Why the disconnect between the randomized trials and today’s practice? The authors advanced several possibilities. First, perhaps the hypothesis is correct, but they couldn’t demonstrate it in this study due to unmeasured confounders. Second, there may be a beta-blocker dose threshold and once you exceed it, you cannot show increased benefits with higher doses. Third, perhaps there is no optimal dose and it varies by patient depending on their adrenergic tone, left ventricular performance, and sensitivity to adverse effects.
Beta-blockers in the randomized trials were thought to reduce post-MI mortality by reducing ischemia, recurrent MI, and sudden death. However, these trials were conducted before widespread use of reperfusion therapy. Early reperfusion probably abrogates ischemia and re-infarction, leaving sudden arrhythmic death as the only effect left for beta-blockers. Recent studies of post-MI sudden death note that compared to the pre-reperfusion era, patients today are more likely to present with pulseless electrical activity rather than ventricular tachycardia. So widespread beta-blocker use post-MI may be affecting ventricular arrhythmias. Recent analyses suggest that unlike the 25% reduction in death or post-MI observed during the trials, beta-blocker use today reduces these endpoints by 15%, which would be at the margin of statistical significance.

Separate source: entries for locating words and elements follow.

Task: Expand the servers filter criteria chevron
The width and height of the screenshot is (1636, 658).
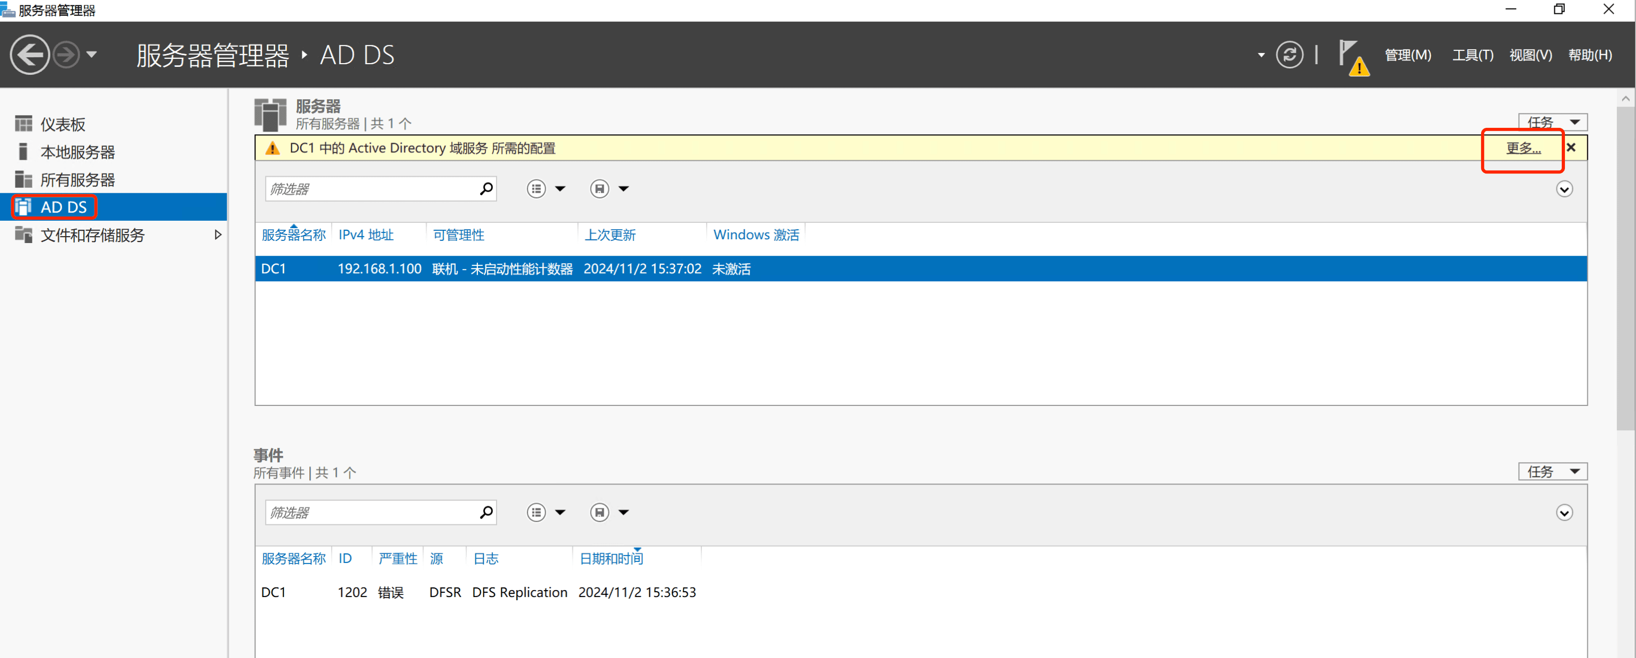Action: click(1564, 189)
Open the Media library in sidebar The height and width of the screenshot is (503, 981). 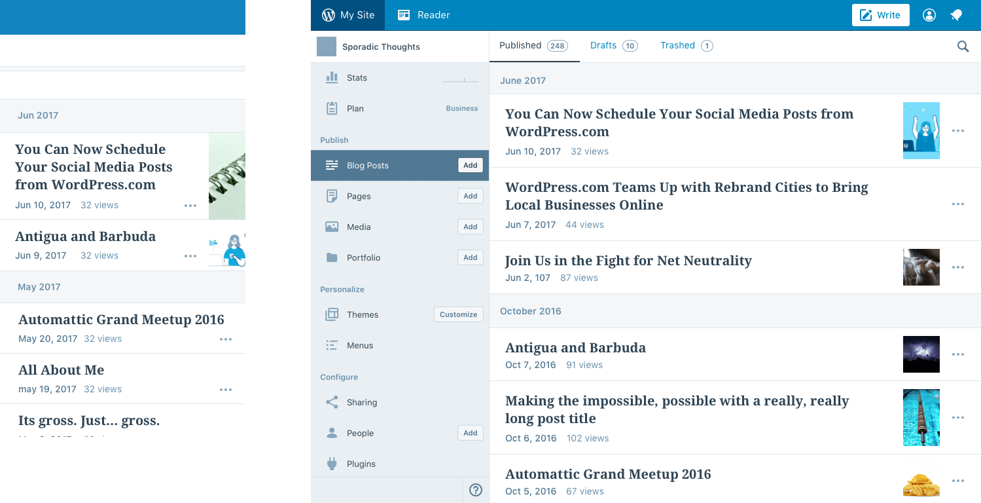359,227
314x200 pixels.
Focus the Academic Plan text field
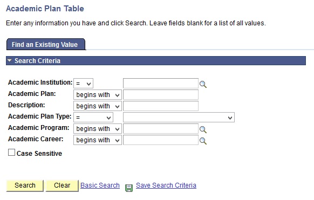(x=161, y=94)
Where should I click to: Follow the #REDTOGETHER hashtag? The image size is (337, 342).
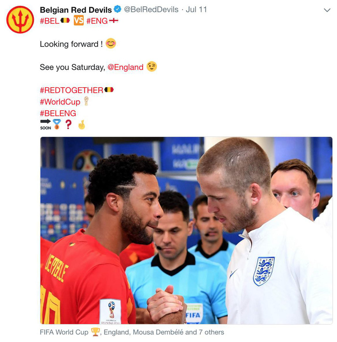coord(72,90)
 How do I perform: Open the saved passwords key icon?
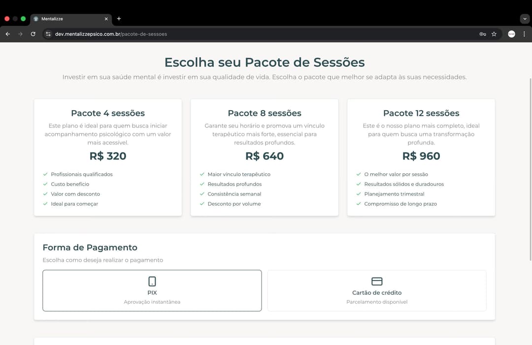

The randomized trials also showed that beta-blockers were most beneficial in large ST elevation MIs or patients with reduced left ventricular performance. We know beta-blockers are good for heart failure, so with less post-MI heart failure in the current era, their effectiveness may be less. This is in line with other trends in beta-blocker use, as is pointed out by Drs. Taqueti and O’Gara. Their value in hypertension, perioperative care, and chronic stable ischemic heart disease has been questioned by recent studies. It may be that modern therapy is reducing the value of beta-blockers in cardiovascular disease. Until researchers conduct a randomized, dose-ranging trial of beta-blockers in post-MI patients in the current therapeutic milieu, we should continue doing what we are doing and not worry that we are underdosing beta-blockers in post-MI patients.